Question about topology

 From:  Michael Gibson
3903.10 In reply to 3903.8 
Hi FlashFire, I'm still not sure if I understand what you mean by "pinching" - do you mean this visible crease in the model here:



That's just what it looks like when you have 2 surfaces that touch each other but are not tangent where they meet.

In order to have no creases like that you need to make surfaces that are at least tangent where they touch, the best ways to do that usually are by using the Fillet command (the fillet surface that is generated by that command is created to be tangent between the pieces it meets up with), or you can leave some empty area between them and fill it in with the Blend command.
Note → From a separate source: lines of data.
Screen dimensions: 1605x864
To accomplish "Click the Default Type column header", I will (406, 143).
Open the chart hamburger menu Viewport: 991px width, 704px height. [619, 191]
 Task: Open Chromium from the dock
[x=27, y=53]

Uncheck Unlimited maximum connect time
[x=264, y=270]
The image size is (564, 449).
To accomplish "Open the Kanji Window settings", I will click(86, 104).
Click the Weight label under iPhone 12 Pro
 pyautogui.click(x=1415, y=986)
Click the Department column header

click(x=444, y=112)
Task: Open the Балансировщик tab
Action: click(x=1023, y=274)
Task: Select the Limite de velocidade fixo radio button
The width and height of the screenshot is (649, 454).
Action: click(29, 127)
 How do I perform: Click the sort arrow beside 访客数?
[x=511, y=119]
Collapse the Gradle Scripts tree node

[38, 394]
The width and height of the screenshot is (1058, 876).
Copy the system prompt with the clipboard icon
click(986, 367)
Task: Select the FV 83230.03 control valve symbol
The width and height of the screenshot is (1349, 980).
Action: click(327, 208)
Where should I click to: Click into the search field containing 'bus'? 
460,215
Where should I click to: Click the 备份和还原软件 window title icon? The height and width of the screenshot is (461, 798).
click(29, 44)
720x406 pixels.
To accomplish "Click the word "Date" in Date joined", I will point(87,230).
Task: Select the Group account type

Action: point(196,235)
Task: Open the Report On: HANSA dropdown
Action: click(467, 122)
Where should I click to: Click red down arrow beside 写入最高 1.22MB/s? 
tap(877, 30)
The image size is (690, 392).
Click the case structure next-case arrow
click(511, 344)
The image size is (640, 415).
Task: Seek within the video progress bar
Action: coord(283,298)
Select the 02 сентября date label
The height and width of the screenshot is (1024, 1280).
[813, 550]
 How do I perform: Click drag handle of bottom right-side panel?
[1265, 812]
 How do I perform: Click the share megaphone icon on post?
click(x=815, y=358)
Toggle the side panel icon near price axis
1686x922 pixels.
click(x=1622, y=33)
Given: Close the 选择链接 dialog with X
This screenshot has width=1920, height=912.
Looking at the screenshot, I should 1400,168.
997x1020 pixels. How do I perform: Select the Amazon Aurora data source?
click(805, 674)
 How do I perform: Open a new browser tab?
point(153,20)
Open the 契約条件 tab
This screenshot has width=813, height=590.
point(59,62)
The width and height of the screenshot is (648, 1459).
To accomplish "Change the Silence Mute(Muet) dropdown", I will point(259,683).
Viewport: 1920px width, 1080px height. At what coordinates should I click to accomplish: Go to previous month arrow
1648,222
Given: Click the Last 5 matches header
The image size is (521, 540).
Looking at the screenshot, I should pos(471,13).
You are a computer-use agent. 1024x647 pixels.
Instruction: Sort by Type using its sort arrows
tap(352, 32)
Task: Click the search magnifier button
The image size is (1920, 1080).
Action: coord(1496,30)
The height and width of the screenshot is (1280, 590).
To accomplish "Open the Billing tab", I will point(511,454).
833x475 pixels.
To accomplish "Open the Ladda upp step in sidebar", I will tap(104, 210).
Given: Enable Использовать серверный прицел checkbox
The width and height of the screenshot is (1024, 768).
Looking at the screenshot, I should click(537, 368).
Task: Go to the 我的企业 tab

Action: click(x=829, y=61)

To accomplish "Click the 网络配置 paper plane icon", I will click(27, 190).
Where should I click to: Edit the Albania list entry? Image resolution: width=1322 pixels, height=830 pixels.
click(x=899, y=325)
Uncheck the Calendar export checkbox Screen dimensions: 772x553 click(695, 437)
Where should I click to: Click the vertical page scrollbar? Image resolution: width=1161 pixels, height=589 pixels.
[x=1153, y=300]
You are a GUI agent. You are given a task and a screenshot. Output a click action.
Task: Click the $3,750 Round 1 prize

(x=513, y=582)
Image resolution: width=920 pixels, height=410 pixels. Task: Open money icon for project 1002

In the future in v3 I want to add some additional kinds of continuity tools to do stuff like morph an existing surface to match smoothly to another surface, currently that tools is not in MoI though. If you export your model to Rhino you can use Rhino's MatchSrf command to do that though.


> Maybe I can set Moi to build larger scale models so that edges are easier to join?

It's not a matter of joining - those pieces are within distance tolerance to be joined.

But joining 2 surfaces at a common edge and having 2 surfaces be smooth at a common edge are different things.

This is an area where NURBS modeling is quite different from poly modeling - in poly modeling when you weld 2 polygon pieces together, smooth shading will automatically flow across those polygons. That's because the shading smoothing in polys is kind of a fake thing, it's applied to polygons even though the polygons are flat pieces and not actually smooth geometry. NURBS modeling on the other hand, makes things look exactly the same as the underlying surface geometry, and to make things look smooth to one another the surface geometry has to actually be smooth, it doesn't work just by joining any pieces and having smooth shading flow across.

You can pretty easily see the difference in shapes just by eyeballing your model, like this:






So note there that the surfaces are not smooth to one another, they meet in a kind of cusp shape like this:



A cusp shape like that makes for a visible shading crease between things.


Generally with things like this you're better off actually intentionally making the crease a bit more pronounced and then using fillet to round it off. Filleting can get confused if you have some portion of a surface which is actually very close to being smooth but then it becomes creased in other areas, which is what you have here since the edges in the other direction are a lot closer to being tangent to one another.